--- TASK ---
Write out, please, each line from the one containing "Select the dum-celek file" to the final line of the data, both included, exactly and without pictures.

--- EXTRACTED RECORDS ---
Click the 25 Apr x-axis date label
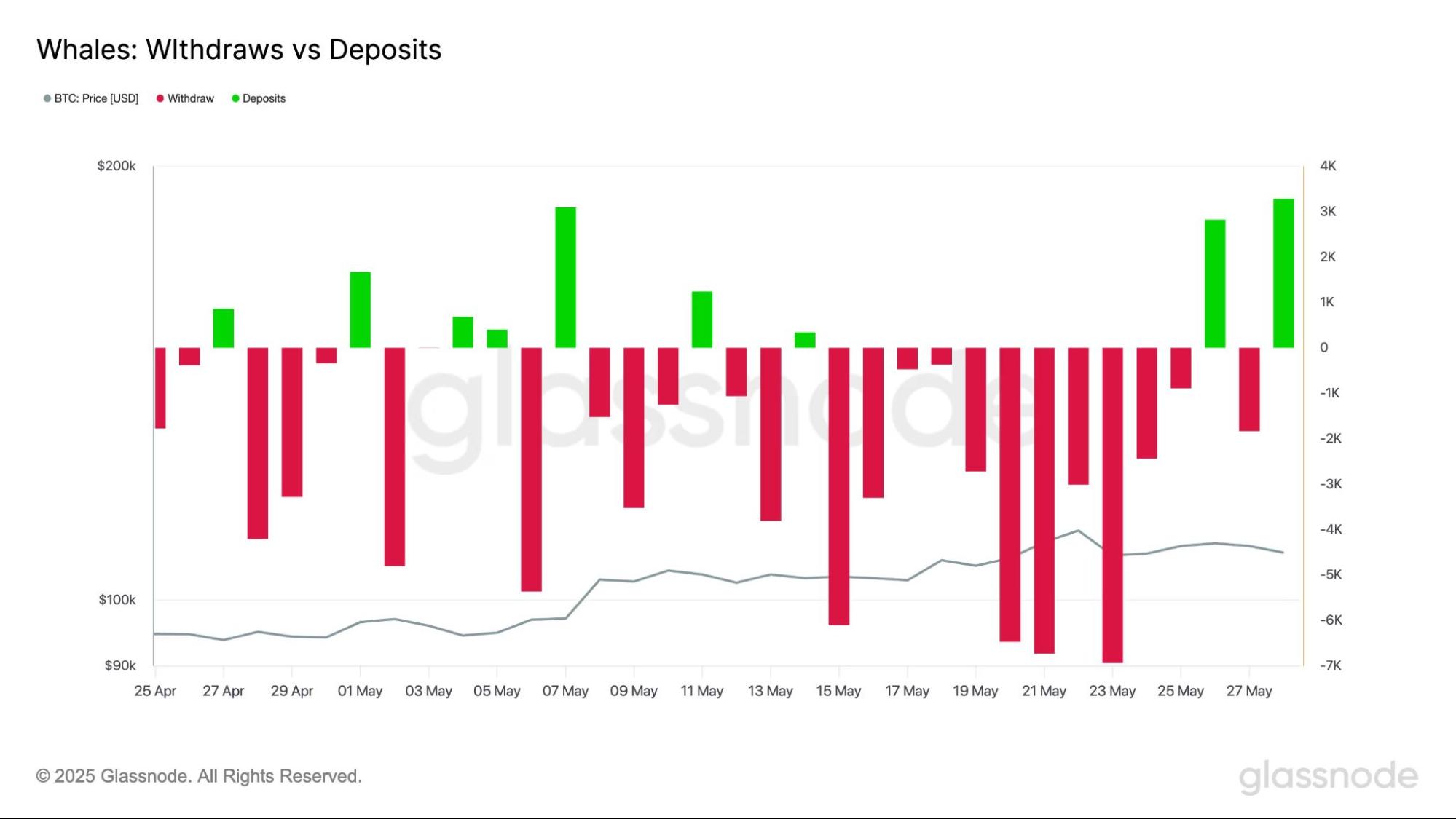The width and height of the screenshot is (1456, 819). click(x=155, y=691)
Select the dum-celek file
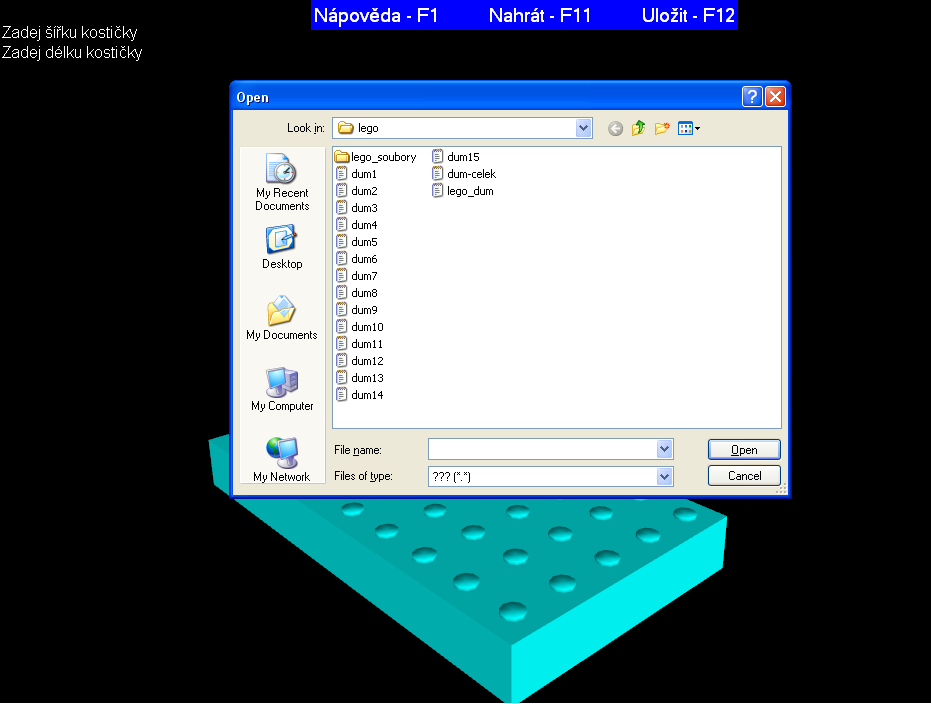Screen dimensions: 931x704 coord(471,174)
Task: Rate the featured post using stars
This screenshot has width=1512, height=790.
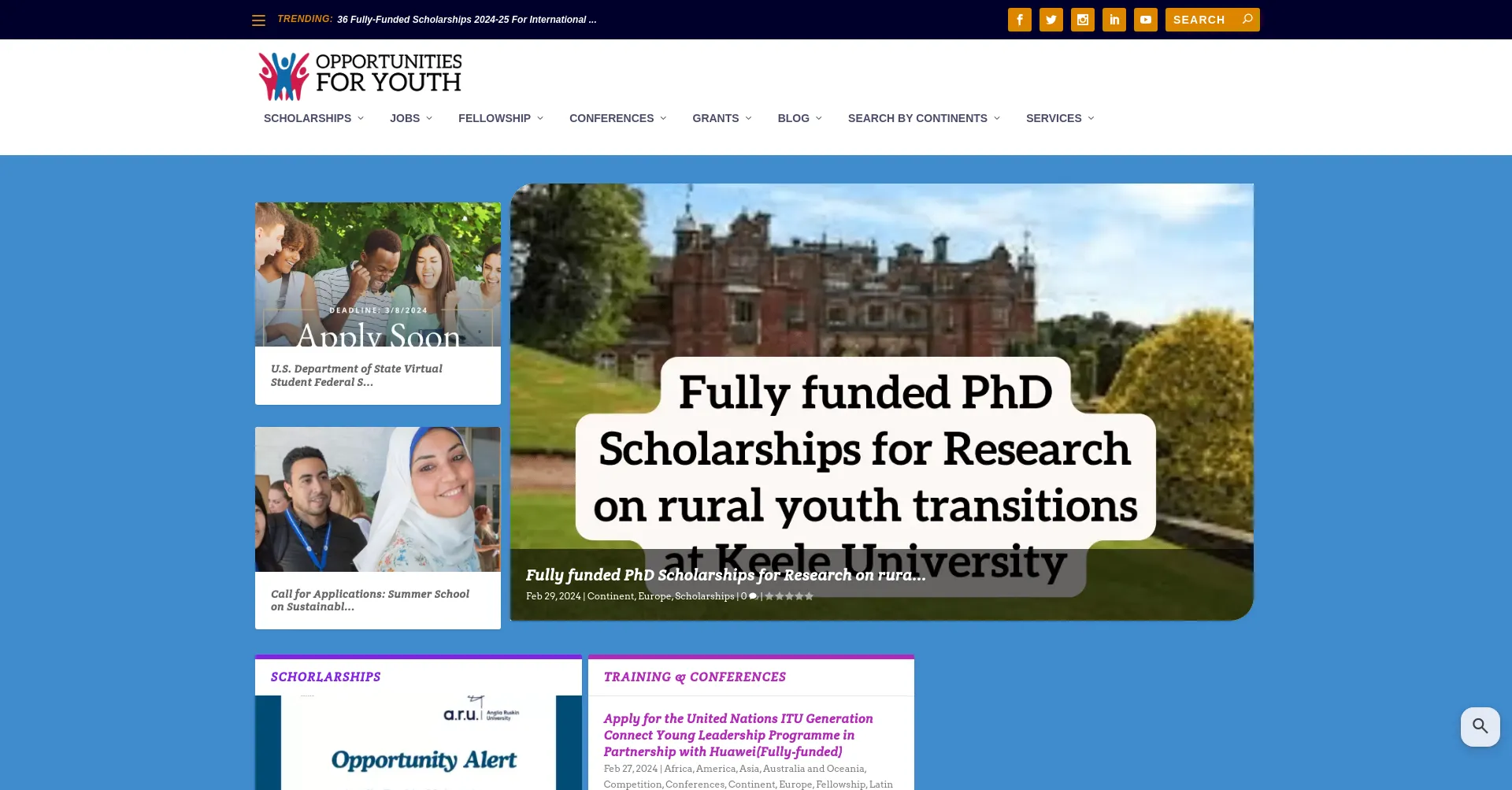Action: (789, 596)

--- ANSWER SECTION ---
Select the dum-celek file
Screen dimensions: 931x704 coord(471,174)
Task: Rate the featured post using stars
This screenshot has width=1512, height=790.
Action: (789, 596)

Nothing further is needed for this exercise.